Using TBAA type descriptor's name as hints for optimizations

Hello all,

There was a discussion (https://reviews.llvm.org/D100717) about whether using TBAA type descriptor metadata’s type name as hints for optimizations is okay.

The patch is using the type name to determine whether converting memcpy to load/store of integer is beneficial or not.
If the memcpy was copying a struct containing a pointer member, this becomes the source of a lot of inttoptr casts because the later store forwarding needs them.
The introduced inttoptr casts are later removed by cast elimination (inttoptr(ptrtoint p) -> p), but there are issues (e.g. http://llvm.org/pr34548) which is deeply related with its validity.

A suggested clarification to LangRef is made at https://reviews.llvm.org/D101185 as well -
feel free to leave comments here and there.

→ Data excerpt
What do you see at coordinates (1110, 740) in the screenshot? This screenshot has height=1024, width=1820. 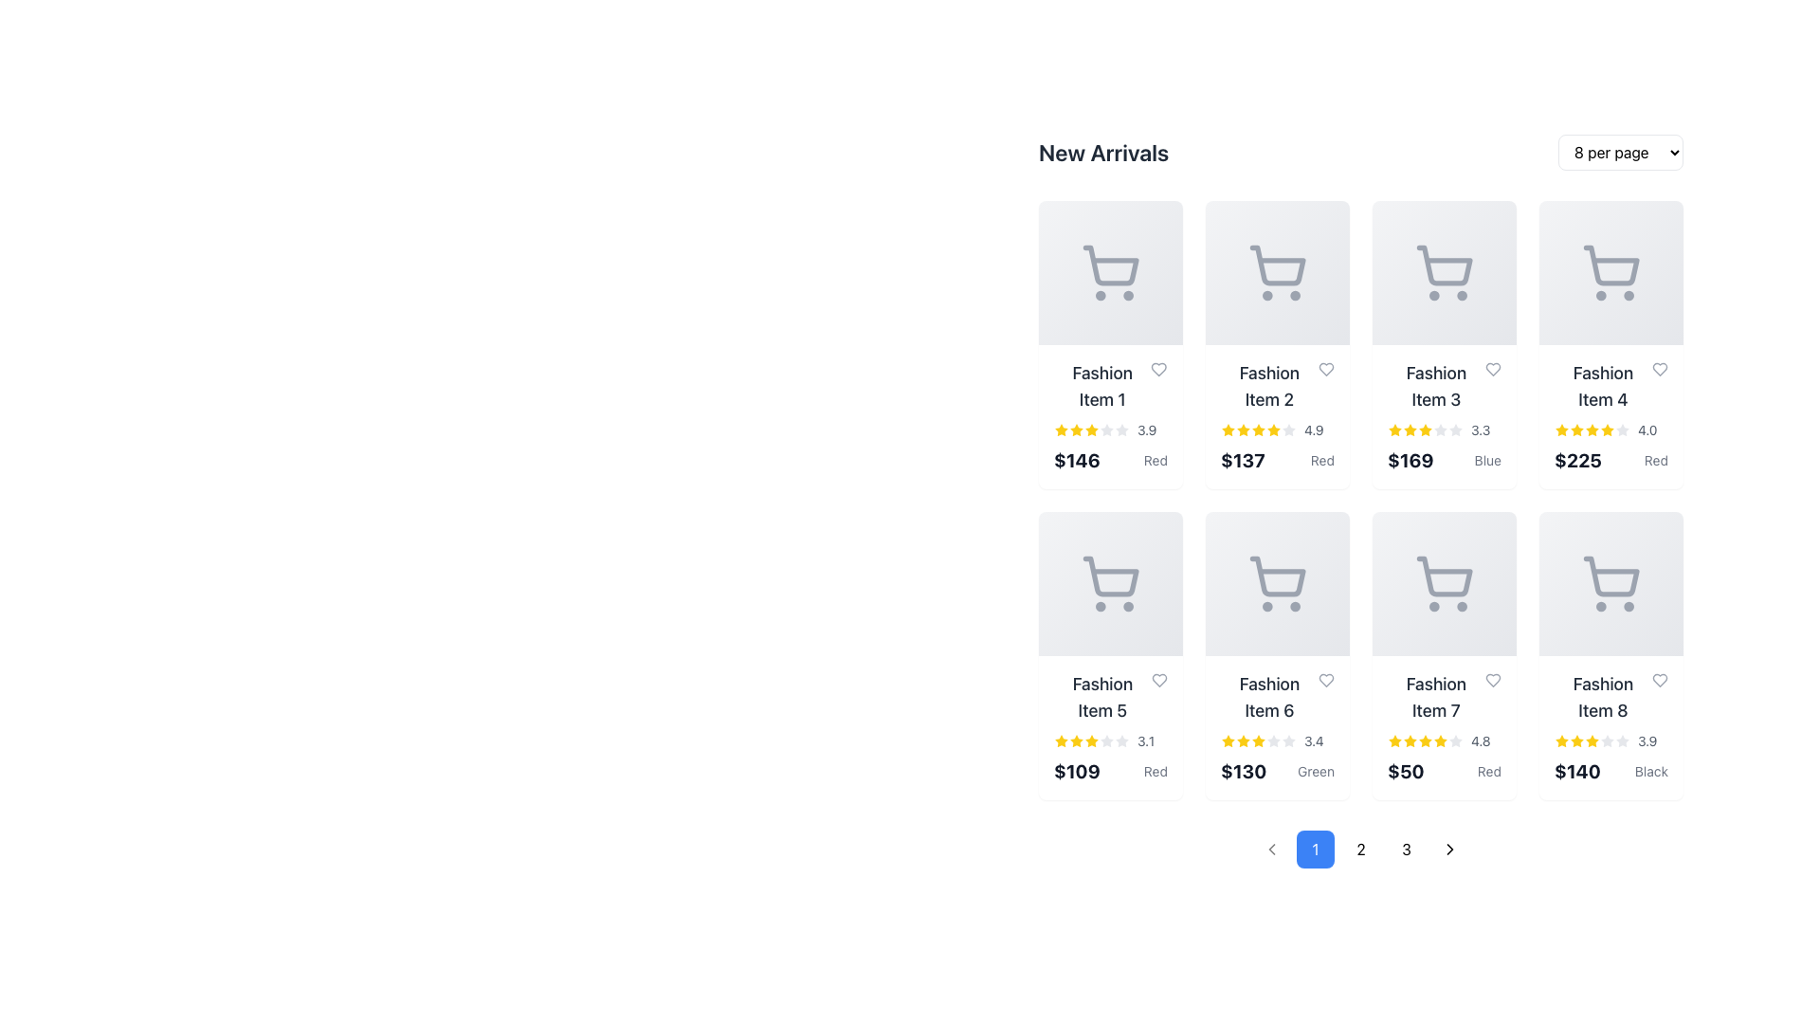 I see `the Rating component for 'Fashion Item 5' located in the second column of the second row in the 'New Arrivals' section` at bounding box center [1110, 740].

→ Required tasks
#1 Copy the TBAA post word for word from "There was a" to "optimizations is okay.".
#2 According to the TBAA post, what does the patch use the type name to determine?
The material isn't needed for any of this.

→ Numbered answers
#1
There was a discussion (https://reviews.llvm.org/D100717) about whether using TBAA type descriptor metadata’s type name as hints for optimizations is okay.

#2 Whether converting memcpy to load/store of integer is beneficial or not.